For instance, the PoW (Proof-of-Work) is used in a Bitcoin system, whereas Ethereum uses the PoS (Proof-of-Stake) method. Other consensus methods include DPoS (Delegated Proof-of-Stake) and Practical Byzantine Fault Tolerance (PBFT).
In other words, the consensus algorithms come with a set of rules that everyone involved in the network needs to follow. Besides, there should be enough node participation to implement a particular consensus method.
How Does Blockchain Work: A Step-by-Step Guide
You can follow these basic steps to get started right with Blockchain.
Step 1: First, your transaction is requested on the given network. The transaction may be of any kind – either of some monetary value or the transmission of some vital information.
Step 2: Next, a block is created to record and store the requested transactional information. However, in this stage, the transaction would not be validated yet.
Step 3: The new block containing your transactional information is then sent to different nodes of that network. If you are using a public Blockchain, the transaction will be sent to every node in the chain. Every block within that chain holds data about the current and the previous block hash values.
Step 4: In this step, the nodes begin to get validated as per the particular consensus algorithms of the Blockchain used. For example, if the Blockchain is a Bitcoin, the PoW method will be used. Different Blockchains floor different consensus methods.
Step 5: After getting validated successfully, the node will now receive a reward depending on its effort.
Step 6: Finally, the transaction is marked complete after the validation of the node.
By going through several steps and safety processes, you can be sure of the highest forms of security in a Blockchain network.
The Use Cases of Blockchain
Learning about the use cases of Blockchain technology will give you an idea of the practical scenario in the cryptocurrency market; you will also be able to understand how various industries work to meet large-scale productions and supply chains.
In the previous year, cross-border payments were considered the most significant individual use case for Blockchain technology, as it alone has accounted for nearly 16% of the global Blockchain market. Next comes the industry of lot lineage and provenance, which has accounted for a good 10.7% market share.
Apart from the above, some of the widespread use cases of Blockchain technology include:
Supply Chain Management: Blockchain in supply chain systems helps businesses track the flow of their products efficiently and accurately, thus eliminating any counterfeiting problems.
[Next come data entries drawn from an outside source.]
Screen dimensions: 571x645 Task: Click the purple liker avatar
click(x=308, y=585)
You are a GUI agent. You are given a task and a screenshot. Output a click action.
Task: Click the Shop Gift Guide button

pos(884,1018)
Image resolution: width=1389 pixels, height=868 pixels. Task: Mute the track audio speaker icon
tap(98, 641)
It not only reduces business losses but also improves transparency, cost-efficiency, and customer satisfaction rates.
- Energy Market: Consumers these days need to wait for the energy distribution company to complete the installation process. However, with Blockchain, the nodes would trade and generate electricity without requiring any centralised authority, thus reducing waiting times.
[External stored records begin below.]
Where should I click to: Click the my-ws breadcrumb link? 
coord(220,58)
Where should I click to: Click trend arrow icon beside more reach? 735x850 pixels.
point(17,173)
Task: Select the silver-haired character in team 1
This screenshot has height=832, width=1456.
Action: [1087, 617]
- Healthcare: Using Blockchain, healthcare institutions can now have their patients’ reports stored safely over a Blockchain network. Healthcare professionals can easily retrieve this information later, thus making the caregiving process faster, smoother, and safer.
- Real Estate: If you use Blockchain for real estate, you will be benefited in numerous ways. Many players in this sector, many of whom are still struggling to set a firm foot.
However, suppose you use Blockchain in your real estate investments. In that case, you can expect a safe, smooth and efficient transaction, thanks to the smart contracts provided by Blockchain to automate property buying and selling tasks. It’s cost-effective and will also help you do an efficient ownership verification.
Blockchain has a promising future across various industries in the upcoming years, and it is undoubtedly going to change the ways businesses operate. According to research studies, by 2024, we can expect that enterprises would be spending around $20 billion every year on different Blockchain technical solutions.
So, if you haven’t already, it’s time to start now to get ready for the new world of cryptocurrency and Blockchain.